"[solved] struggling with word list feature"
sana
New Altair Community Member
Hi,
Can anyone help me please. am struggling with the text processing section. am able to tokenize but never get any results as far as creating a word frequency list is concerned. it can't be that difficult as there are lots of preliminary software in the web for calculating word frequency lists.
the only thing that has worked so far for me is the process documents from files command, that too, showcases results of only one of the two directories i chose.
just now i did the process documents command again with a mix of things - tokenize, transform cases and filtering english stopwords - but no output - here is the process flow - i don't have any programming background so just following the way other posts have been filed.

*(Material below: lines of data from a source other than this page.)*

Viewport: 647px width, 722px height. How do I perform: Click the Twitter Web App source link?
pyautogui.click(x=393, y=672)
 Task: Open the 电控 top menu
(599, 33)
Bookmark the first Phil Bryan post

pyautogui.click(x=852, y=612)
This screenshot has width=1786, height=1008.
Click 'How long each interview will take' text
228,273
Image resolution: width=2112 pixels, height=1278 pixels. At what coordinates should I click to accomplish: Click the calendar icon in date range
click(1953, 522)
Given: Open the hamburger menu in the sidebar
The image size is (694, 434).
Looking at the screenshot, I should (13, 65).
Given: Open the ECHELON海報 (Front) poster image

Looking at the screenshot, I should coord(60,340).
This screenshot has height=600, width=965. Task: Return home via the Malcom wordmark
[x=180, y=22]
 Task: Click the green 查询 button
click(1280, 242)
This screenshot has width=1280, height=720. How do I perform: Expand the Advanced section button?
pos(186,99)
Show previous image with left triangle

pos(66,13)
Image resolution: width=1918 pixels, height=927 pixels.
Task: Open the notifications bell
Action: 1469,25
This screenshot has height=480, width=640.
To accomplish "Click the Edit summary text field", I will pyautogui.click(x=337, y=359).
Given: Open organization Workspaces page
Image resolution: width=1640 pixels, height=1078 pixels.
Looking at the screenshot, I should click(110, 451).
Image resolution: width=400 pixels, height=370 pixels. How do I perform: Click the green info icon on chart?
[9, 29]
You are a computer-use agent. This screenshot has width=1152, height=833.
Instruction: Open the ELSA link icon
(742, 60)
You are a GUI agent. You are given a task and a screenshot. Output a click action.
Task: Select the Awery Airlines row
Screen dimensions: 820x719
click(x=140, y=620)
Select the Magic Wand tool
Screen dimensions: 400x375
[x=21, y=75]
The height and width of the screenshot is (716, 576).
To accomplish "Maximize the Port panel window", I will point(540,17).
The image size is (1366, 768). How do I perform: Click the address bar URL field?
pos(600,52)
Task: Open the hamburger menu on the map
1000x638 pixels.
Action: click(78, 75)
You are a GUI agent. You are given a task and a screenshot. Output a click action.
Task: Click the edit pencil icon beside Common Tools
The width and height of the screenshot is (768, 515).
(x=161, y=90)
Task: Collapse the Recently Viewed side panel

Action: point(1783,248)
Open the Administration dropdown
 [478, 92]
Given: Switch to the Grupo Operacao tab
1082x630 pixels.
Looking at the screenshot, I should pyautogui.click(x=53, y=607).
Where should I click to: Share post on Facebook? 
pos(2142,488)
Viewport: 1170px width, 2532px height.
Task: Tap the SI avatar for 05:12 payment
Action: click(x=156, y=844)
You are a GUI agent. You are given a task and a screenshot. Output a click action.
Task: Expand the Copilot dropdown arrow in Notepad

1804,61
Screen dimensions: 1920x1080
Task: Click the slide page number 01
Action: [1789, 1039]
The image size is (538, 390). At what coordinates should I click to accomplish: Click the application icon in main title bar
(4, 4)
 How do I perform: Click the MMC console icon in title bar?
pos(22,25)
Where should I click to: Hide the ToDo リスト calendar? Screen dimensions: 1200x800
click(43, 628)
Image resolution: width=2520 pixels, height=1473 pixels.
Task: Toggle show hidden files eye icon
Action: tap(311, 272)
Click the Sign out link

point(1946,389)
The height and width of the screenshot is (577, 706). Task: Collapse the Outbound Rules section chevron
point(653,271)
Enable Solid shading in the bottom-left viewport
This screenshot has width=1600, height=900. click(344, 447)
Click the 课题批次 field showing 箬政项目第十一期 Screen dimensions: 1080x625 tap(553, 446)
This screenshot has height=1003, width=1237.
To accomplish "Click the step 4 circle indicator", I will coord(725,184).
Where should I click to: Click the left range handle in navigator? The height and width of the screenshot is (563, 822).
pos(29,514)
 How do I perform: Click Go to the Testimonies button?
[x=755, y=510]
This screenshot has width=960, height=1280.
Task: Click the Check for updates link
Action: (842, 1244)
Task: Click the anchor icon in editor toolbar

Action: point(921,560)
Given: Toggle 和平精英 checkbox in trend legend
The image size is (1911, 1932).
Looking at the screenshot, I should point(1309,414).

hope someone can help me out here.
<?xml version="1.0" encoding="UTF-8" standalone="no"?>
<process version="5.1.014">
<context>
<input/>
<output/>
<macros/>
</context>
<operator activated="true" class="process" compatibility="5.1.014" expanded="true" name="Process">
<parameter key="logfile" value="C:\Users\user3\Desktop\dir text\5.txt"/>
<parameter key="resultfile" value="C:\Users\user3\Desktop\dir text\New Text Document.txt"/>
<process expanded="true" height="100" width="145">
<operator activated="true" class="text:process_documents" compatibility="5.1.004" expanded="true" height="76" name="Process Documents" width="90" x="45" y="30">
<process expanded="true" height="414" width="762">
<operator activated="true" class="text:tokenize" compatibility="5.1.004" expanded="true" height="60" name="Tokenize" width="90" x="31" y="27"/>
<operator activated="true" class="text:transform_cases" compatibility="5.1.004" expanded="true" height="60" name="Transform Cases" width="90" x="181" y="26"/>
<operator activated="true" class="text:filter_stopwords_english" compatibility="5.1.004" expanded="true" height="60" name="Filter Stopwords (English)" width="90" x="345" y="25"/>
<connect from_port="document" to_op="Tokenize" to_port="document"/>
<connect from_op="Tokenize" from_port="document" to_op="Transform Cases" to_port="document"/>
<connect from_op="Transform Cases" from_port="document" to_op="Filter Stopwords (English)" to_port="document"/>
<connect from_op="Filter Stopwords (English)" from_port="document" to_port="document 1"/>
<portSpacing port="source_document" spacing="0"/>
<portSpacing port="sink_document 1" spacing="0"/>
<portSpacing port="sink_document 2" spacing="0"/>
</process>
</operator>
<connect from_op="Process Documents" from_port="example set" to_port="result 1"/>
<connect from_op="Process Documents" from_port="word list" to_port="result 2"/>
<portSpacing port="source_input 1" spacing="0"/>
<portSpacing port="sink_result 1" spacing="0"/>
<portSpacing port="sink_result 2" spacing="0"/>
<portSpacing port="sink_result 3" spacing="0"/>
</process>
</operator>
</process>
Can anyone help me please. am struggling with the text processing section. am able to tokenize but never get any results as far as creating a word frequency list is concerned. it can't be that difficult as there are lots of preliminary software in the web for calculating word frequency lists.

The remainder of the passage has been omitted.